Em entrevista ao site G1, o procurador geral afirmou que Valério poderia se valer da delação premiada somente nos processos que ainda não transitaram em julgado: “Haverá a possibilidade [de delação premiada], e isso será examinado em relação a outros processos que tramitam na Justiça Federal”, disse. Pela interpretação de Gurgel, ainda há tempo para que eventuais novas revelações a serem feitas por Valério sejam levadas em consideração no julgamento do mensalão mineiro.

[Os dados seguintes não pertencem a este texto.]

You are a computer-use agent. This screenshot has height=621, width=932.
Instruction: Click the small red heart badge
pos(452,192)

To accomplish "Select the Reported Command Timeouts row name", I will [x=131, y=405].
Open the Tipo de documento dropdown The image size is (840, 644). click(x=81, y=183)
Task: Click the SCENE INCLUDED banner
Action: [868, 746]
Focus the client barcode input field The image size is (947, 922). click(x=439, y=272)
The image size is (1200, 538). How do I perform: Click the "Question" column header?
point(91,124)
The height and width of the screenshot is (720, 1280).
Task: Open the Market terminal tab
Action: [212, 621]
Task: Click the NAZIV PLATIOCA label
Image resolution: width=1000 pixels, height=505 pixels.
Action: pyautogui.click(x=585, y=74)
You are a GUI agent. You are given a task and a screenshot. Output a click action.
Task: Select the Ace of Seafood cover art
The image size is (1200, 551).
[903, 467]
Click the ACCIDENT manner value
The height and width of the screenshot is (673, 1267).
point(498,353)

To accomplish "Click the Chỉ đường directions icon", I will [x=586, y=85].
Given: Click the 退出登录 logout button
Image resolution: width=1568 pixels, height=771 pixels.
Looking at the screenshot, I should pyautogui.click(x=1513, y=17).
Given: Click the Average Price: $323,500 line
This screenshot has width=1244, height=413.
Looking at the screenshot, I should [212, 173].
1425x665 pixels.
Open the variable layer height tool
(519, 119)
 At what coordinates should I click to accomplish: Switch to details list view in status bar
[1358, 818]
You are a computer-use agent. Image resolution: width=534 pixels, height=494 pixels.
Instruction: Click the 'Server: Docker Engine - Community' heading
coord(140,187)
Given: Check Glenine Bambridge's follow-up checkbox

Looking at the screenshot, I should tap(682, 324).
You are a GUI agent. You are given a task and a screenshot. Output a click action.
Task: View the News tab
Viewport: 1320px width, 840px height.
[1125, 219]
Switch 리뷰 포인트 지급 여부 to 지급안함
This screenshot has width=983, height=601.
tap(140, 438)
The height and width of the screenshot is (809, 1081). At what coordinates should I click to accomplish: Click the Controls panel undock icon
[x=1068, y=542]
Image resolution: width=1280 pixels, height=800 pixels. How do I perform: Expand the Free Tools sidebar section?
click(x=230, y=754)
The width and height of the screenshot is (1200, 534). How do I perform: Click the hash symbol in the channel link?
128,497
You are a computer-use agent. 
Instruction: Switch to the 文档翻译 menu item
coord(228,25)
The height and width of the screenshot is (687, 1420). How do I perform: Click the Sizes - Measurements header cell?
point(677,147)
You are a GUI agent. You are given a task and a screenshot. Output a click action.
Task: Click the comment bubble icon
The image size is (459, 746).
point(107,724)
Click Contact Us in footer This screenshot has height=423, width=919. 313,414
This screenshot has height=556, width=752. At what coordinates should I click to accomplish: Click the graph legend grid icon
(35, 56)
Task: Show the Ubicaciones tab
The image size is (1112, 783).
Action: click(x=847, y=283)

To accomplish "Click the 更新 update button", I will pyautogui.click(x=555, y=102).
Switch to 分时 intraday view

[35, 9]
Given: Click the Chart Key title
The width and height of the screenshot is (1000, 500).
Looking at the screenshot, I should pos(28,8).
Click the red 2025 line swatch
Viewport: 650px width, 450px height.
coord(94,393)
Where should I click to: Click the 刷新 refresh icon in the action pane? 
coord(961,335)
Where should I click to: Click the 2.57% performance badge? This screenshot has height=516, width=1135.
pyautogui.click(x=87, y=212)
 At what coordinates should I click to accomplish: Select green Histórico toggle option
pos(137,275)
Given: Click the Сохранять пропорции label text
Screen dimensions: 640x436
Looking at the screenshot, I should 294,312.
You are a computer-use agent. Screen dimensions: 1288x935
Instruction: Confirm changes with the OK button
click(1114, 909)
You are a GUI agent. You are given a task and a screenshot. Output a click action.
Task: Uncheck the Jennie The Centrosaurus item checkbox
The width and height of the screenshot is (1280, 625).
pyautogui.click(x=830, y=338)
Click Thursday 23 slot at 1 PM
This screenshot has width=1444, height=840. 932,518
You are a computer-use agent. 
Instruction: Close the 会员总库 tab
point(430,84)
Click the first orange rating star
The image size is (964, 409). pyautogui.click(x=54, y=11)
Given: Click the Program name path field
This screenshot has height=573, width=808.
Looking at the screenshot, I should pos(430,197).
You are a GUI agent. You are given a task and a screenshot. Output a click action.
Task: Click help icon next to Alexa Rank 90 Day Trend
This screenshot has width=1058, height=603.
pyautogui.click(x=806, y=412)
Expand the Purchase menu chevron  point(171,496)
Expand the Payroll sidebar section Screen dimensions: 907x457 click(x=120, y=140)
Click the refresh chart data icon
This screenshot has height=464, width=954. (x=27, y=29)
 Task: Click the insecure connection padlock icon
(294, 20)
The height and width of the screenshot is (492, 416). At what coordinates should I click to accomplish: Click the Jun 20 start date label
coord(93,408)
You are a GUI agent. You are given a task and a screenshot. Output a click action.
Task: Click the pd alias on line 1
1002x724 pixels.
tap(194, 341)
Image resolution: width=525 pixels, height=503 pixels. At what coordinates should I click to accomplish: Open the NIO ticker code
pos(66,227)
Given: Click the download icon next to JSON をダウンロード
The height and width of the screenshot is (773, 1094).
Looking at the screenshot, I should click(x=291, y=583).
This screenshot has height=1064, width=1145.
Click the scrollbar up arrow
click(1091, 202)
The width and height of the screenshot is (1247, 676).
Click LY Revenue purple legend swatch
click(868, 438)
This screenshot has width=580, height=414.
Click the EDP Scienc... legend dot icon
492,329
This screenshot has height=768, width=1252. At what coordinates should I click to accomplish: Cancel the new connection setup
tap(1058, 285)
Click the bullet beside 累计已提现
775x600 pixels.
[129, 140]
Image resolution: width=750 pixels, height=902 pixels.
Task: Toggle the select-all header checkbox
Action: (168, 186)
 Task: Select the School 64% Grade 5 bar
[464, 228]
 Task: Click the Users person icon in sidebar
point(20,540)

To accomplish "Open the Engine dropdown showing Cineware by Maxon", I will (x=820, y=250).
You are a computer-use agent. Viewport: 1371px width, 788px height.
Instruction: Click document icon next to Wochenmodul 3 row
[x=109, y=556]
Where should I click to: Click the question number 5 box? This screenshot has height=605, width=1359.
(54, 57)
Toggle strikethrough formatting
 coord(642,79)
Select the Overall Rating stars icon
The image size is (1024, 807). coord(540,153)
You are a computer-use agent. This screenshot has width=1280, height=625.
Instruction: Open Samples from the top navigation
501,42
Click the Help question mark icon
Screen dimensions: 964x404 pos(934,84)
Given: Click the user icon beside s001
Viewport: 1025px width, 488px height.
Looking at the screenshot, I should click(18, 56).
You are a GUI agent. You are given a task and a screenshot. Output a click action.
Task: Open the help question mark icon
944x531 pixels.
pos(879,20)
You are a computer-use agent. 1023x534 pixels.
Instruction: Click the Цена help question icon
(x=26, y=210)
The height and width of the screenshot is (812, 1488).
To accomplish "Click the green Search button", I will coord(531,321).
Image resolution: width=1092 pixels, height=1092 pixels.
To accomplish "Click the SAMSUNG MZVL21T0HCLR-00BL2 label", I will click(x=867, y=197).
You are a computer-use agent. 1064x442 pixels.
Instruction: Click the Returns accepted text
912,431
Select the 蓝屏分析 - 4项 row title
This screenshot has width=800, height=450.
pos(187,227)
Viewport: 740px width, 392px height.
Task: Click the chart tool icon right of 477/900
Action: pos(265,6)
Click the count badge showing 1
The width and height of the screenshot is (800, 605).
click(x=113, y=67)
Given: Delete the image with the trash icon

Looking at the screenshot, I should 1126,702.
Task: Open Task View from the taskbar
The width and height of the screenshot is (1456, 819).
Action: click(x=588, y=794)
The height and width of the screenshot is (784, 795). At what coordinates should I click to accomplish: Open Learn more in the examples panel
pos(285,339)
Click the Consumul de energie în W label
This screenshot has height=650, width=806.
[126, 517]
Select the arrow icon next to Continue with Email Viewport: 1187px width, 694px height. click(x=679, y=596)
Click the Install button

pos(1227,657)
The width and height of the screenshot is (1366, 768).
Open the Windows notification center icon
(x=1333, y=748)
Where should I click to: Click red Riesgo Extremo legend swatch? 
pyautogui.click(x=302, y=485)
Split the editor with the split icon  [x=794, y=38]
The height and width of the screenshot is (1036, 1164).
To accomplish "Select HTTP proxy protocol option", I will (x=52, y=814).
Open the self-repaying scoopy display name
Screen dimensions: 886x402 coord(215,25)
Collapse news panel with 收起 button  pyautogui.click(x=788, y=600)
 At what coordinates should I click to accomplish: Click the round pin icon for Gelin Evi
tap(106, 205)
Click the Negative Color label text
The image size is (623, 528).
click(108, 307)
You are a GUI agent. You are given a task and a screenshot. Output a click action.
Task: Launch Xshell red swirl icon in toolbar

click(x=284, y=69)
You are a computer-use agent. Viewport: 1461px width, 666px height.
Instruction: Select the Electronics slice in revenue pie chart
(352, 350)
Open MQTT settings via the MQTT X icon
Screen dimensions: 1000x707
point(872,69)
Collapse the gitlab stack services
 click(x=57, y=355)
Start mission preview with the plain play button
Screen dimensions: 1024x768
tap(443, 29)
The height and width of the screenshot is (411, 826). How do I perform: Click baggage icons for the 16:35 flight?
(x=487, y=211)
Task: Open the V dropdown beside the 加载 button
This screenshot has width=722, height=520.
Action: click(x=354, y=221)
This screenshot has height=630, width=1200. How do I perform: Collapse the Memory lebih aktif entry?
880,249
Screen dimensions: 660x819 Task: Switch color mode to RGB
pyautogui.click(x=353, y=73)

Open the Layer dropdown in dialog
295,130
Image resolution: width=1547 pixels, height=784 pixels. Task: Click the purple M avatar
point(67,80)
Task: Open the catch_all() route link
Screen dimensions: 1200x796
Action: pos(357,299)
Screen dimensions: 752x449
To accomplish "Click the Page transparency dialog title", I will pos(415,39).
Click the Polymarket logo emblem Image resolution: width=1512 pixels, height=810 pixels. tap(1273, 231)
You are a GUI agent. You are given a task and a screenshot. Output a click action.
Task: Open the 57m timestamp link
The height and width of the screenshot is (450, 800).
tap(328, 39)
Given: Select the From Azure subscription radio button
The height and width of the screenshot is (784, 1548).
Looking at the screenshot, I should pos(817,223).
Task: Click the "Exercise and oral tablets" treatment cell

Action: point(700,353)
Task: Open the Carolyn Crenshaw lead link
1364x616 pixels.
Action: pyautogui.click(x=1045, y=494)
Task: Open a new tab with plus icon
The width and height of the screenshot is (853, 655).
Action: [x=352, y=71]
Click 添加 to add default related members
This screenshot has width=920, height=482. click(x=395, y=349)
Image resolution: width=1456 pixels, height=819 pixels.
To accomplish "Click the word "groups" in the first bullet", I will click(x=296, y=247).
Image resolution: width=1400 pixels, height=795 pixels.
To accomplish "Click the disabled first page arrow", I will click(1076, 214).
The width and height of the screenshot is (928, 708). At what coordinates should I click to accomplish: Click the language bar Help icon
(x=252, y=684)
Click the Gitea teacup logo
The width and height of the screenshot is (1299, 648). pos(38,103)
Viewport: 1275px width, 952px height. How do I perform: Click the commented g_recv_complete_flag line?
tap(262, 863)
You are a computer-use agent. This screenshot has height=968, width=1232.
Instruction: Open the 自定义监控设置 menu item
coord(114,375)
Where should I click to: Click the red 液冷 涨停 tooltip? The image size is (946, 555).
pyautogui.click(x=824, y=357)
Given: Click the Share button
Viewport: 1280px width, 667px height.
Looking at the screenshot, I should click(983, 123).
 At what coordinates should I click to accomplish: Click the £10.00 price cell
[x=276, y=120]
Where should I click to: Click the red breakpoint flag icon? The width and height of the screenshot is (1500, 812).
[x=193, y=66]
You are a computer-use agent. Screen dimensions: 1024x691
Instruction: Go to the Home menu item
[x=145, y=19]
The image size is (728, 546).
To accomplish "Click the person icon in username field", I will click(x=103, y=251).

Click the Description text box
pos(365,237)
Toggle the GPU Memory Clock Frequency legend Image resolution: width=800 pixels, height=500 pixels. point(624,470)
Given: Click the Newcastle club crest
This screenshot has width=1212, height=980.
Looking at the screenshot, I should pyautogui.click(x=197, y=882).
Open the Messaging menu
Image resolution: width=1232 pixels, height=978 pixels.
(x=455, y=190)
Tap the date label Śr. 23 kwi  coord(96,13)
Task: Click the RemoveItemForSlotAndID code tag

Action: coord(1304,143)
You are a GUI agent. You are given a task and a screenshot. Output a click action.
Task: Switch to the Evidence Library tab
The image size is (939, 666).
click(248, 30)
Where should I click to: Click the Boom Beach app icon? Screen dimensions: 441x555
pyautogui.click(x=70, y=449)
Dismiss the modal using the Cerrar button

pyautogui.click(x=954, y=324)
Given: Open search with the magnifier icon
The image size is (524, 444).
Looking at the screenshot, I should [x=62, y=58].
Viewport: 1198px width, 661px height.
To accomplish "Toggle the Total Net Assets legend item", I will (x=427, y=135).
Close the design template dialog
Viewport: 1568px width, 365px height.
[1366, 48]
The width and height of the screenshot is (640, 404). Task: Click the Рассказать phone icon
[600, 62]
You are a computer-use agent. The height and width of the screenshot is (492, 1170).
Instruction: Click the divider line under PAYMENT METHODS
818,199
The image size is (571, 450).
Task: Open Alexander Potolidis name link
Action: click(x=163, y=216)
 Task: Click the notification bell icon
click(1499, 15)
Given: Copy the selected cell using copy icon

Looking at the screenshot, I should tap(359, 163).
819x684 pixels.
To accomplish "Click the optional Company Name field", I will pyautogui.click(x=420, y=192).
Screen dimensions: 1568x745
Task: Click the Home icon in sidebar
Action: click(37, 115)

No começo da sessão de hoje no STF, o ministro Marco Aurélio Mello anunciou sua intenção de, ao final da definição da dosimetria das penas para todos os condenados no processo do mensalão, pedir que o método de cálculo utilizado seja reconsiderado: “É preciso levar em conta a problemática da continuidade delitiva e a problemática da agravante. Saber ser observada a agravante alusiva à liderança. Até para que não se tenha o que está estarrecendo o mundo acadêmico: alguém condenado a 40 anos”, disse.